Morally, there is little difference between the Brahmans who game the system to avoid taxes and gain economic advantage, particularly through the aegis of government, and the lower castes who take advantage of taxpayer-funded welfare programs or who run up huge debt chasing after lifestyles they cannot afford. They are all selfishly feeding off other people’s money or, worse, the burgeoning federal debt funded by the Fed’s printing presses.
So, for Romney to pat himself on the back for being a self-made man while condemning 47 percent of the population as parasites is like a leech berating mosquitoes for being blood suckers.
Neither Romney nor President Barack Obama is going to revive the nation’s economy and rescue the middle class. Romney is a self-satisfied Brahman who will leave the lower castes to their “deserved” fates and will continue the feasting at the top. Obama is a pragmatic idealist, if there can be such a thing, but cannot overcome the entrenched interests vested in and advantaged by a tilted playing field.
Efforts to reignite economic growth by printing more money have, so far, failed. Nor can the fading working and middle classes or the manipulating elites continue to be subsidized by government’s deficit spending. Unless taxes are greatly simplified and progressively equitable, and government budgets balanced, the weight of public debt will bring down the whole house.

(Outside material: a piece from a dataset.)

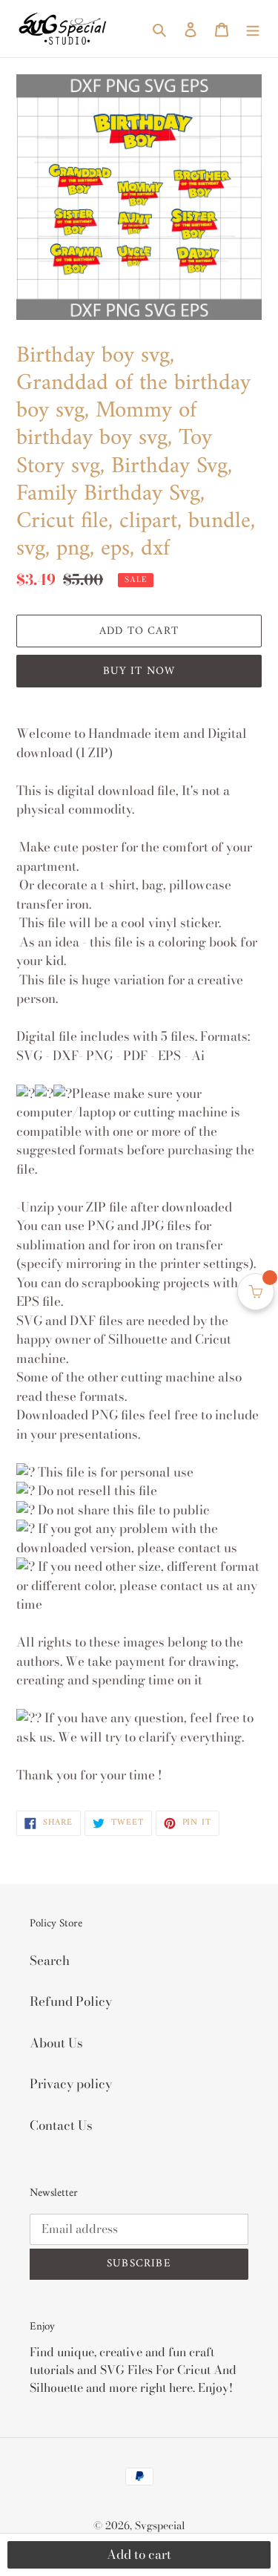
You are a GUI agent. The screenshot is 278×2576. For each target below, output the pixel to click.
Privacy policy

Unless Americans are willing to work for third-world wages, or globalization adjusts to first-world labor laws, many jobs will remain overseas and an economy fueled by consumerism will run out of gas.
Maybe when the Millennial generation succeeds the Baby Boomers, the obsession with class and status seeking will mitigate, and the nation’s economy will evolve to a sensible, cleanly refereed, model somewhere between free-market capitalism and socialism.